Exercise description –
Your output should be the complete listing, repeated exactly.

Data provided –
-.-.-
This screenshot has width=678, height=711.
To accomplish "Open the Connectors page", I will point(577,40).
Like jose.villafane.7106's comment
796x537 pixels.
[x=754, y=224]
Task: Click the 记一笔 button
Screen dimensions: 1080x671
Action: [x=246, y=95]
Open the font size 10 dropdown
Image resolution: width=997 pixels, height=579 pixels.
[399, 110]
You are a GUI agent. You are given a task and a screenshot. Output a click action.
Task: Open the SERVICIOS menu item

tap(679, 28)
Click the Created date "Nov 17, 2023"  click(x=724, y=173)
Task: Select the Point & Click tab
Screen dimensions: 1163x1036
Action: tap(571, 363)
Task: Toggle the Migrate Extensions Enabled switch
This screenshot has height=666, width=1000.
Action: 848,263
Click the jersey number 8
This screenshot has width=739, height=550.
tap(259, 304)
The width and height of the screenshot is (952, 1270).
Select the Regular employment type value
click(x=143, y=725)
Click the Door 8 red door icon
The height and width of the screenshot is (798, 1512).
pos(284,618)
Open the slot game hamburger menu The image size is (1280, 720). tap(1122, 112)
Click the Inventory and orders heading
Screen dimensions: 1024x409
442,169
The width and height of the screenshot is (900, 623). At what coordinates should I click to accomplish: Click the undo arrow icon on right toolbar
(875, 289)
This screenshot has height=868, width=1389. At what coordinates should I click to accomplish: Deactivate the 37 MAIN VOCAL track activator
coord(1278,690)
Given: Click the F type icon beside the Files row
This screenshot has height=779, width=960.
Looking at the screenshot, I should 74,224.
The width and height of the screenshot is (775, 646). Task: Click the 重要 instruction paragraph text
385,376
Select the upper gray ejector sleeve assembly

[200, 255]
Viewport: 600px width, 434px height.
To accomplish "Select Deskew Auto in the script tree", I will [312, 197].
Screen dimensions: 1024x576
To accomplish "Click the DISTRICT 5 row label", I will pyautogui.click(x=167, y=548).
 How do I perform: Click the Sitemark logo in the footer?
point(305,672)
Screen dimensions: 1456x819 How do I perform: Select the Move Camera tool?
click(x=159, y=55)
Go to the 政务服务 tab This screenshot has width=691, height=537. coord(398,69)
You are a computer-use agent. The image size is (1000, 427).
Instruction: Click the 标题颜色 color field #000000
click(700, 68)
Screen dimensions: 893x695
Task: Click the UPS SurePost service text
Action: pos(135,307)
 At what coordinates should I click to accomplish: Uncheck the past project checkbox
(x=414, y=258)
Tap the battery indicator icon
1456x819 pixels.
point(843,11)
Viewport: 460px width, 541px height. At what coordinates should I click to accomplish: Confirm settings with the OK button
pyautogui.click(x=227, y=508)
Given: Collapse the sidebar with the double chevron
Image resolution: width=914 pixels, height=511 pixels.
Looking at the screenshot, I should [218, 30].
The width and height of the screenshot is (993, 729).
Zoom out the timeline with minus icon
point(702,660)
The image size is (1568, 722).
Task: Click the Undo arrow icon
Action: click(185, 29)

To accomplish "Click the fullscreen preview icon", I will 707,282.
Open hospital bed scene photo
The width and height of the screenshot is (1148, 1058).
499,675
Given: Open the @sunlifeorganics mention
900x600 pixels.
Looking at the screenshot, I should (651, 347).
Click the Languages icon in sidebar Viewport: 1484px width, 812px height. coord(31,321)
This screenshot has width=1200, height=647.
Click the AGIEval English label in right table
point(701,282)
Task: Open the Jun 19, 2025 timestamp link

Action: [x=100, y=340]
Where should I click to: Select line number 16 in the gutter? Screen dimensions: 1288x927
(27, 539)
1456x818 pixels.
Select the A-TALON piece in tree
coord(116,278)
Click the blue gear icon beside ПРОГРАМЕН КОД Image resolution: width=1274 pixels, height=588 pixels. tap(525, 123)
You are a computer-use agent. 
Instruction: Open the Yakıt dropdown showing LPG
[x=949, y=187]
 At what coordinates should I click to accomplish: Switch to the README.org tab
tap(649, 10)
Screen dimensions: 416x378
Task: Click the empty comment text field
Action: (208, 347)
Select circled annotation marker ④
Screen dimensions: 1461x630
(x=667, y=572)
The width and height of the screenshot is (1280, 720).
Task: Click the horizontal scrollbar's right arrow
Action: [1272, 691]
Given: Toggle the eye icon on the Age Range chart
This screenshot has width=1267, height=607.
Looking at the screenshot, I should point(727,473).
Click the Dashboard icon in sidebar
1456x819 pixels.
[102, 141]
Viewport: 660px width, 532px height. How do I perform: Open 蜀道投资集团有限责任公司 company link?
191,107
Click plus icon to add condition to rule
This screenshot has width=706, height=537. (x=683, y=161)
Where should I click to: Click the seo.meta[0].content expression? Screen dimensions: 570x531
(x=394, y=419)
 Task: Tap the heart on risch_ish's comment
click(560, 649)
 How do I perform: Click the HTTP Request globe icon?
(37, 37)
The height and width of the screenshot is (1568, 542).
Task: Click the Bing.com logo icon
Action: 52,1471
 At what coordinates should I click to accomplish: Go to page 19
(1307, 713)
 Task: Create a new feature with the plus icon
-.-.-
Exercise solution –
This screenshot has width=678, height=711.
To accomplish "Open the Connectors page", I will point(577,40).
Like jose.villafane.7106's comment
796x537 pixels.
[x=754, y=224]
Task: Click the 记一笔 button
Screen dimensions: 1080x671
Action: [x=246, y=95]
Open the font size 10 dropdown
Image resolution: width=997 pixels, height=579 pixels.
[399, 110]
You are a GUI agent. You are given a task and a screenshot. Output a click action.
Task: Open the SERVICIOS menu item

tap(679, 28)
Click the Created date "Nov 17, 2023"  click(x=724, y=173)
Task: Select the Point & Click tab
Screen dimensions: 1163x1036
Action: tap(571, 363)
Task: Toggle the Migrate Extensions Enabled switch
This screenshot has height=666, width=1000.
Action: 848,263
Click the jersey number 8
This screenshot has width=739, height=550.
tap(259, 304)
The width and height of the screenshot is (952, 1270).
Select the Regular employment type value
click(x=143, y=725)
Click the Door 8 red door icon
The height and width of the screenshot is (798, 1512).
pos(284,618)
Open the slot game hamburger menu The image size is (1280, 720). tap(1122, 112)
Click the Inventory and orders heading
Screen dimensions: 1024x409
442,169
The width and height of the screenshot is (900, 623). At what coordinates should I click to accomplish: Click the undo arrow icon on right toolbar
(875, 289)
This screenshot has height=868, width=1389. At what coordinates should I click to accomplish: Deactivate the 37 MAIN VOCAL track activator
coord(1278,690)
Given: Click the F type icon beside the Files row
This screenshot has height=779, width=960.
Looking at the screenshot, I should 74,224.
The width and height of the screenshot is (775, 646). Task: Click the 重要 instruction paragraph text
385,376
Select the upper gray ejector sleeve assembly

[200, 255]
Viewport: 600px width, 434px height.
To accomplish "Select Deskew Auto in the script tree", I will [312, 197].
Screen dimensions: 1024x576
To accomplish "Click the DISTRICT 5 row label", I will pyautogui.click(x=167, y=548).
 How do I perform: Click the Sitemark logo in the footer?
point(305,672)
Screen dimensions: 1456x819 How do I perform: Select the Move Camera tool?
click(x=159, y=55)
Go to the 政务服务 tab This screenshot has width=691, height=537. coord(398,69)
You are a computer-use agent. The image size is (1000, 427).
Instruction: Click the 标题颜色 color field #000000
click(700, 68)
Screen dimensions: 893x695
Task: Click the UPS SurePost service text
Action: pos(135,307)
 At what coordinates should I click to accomplish: Uncheck the past project checkbox
(x=414, y=258)
Tap the battery indicator icon
1456x819 pixels.
point(843,11)
Viewport: 460px width, 541px height. At what coordinates should I click to accomplish: Confirm settings with the OK button
pyautogui.click(x=227, y=508)
Given: Collapse the sidebar with the double chevron
Image resolution: width=914 pixels, height=511 pixels.
Looking at the screenshot, I should [218, 30].
The width and height of the screenshot is (993, 729).
Zoom out the timeline with minus icon
point(702,660)
The image size is (1568, 722).
Task: Click the Undo arrow icon
Action: click(185, 29)

To accomplish "Click the fullscreen preview icon", I will 707,282.
Open hospital bed scene photo
The width and height of the screenshot is (1148, 1058).
499,675
Given: Open the @sunlifeorganics mention
900x600 pixels.
Looking at the screenshot, I should (651, 347).
Click the Languages icon in sidebar Viewport: 1484px width, 812px height. coord(31,321)
This screenshot has width=1200, height=647.
Click the AGIEval English label in right table
point(701,282)
Task: Open the Jun 19, 2025 timestamp link

Action: [x=100, y=340]
Where should I click to: Select line number 16 in the gutter? Screen dimensions: 1288x927
(27, 539)
1456x818 pixels.
Select the A-TALON piece in tree
coord(116,278)
Click the blue gear icon beside ПРОГРАМЕН КОД Image resolution: width=1274 pixels, height=588 pixels. tap(525, 123)
You are a computer-use agent. 
Instruction: Open the Yakıt dropdown showing LPG
[x=949, y=187]
 At what coordinates should I click to accomplish: Switch to the README.org tab
tap(649, 10)
Screen dimensions: 416x378
Task: Click the empty comment text field
Action: (208, 347)
Select circled annotation marker ④
Screen dimensions: 1461x630
(x=667, y=572)
The width and height of the screenshot is (1280, 720).
Task: Click the horizontal scrollbar's right arrow
Action: [1272, 691]
Given: Toggle the eye icon on the Age Range chart
This screenshot has width=1267, height=607.
Looking at the screenshot, I should point(727,473).
Click the Dashboard icon in sidebar
1456x819 pixels.
[102, 141]
Viewport: 660px width, 532px height. How do I perform: Open 蜀道投资集团有限责任公司 company link?
191,107
Click plus icon to add condition to rule
This screenshot has width=706, height=537. (x=683, y=161)
Where should I click to: Click the seo.meta[0].content expression? Screen dimensions: 570x531
(x=394, y=419)
 Task: Tap the heart on risch_ish's comment
click(560, 649)
 How do I perform: Click the HTTP Request globe icon?
(37, 37)
The height and width of the screenshot is (1568, 542).
Task: Click the Bing.com logo icon
Action: 52,1471
 At what coordinates should I click to accomplish: Go to page 19
(1307, 713)
 Task: Create a new feature with the plus icon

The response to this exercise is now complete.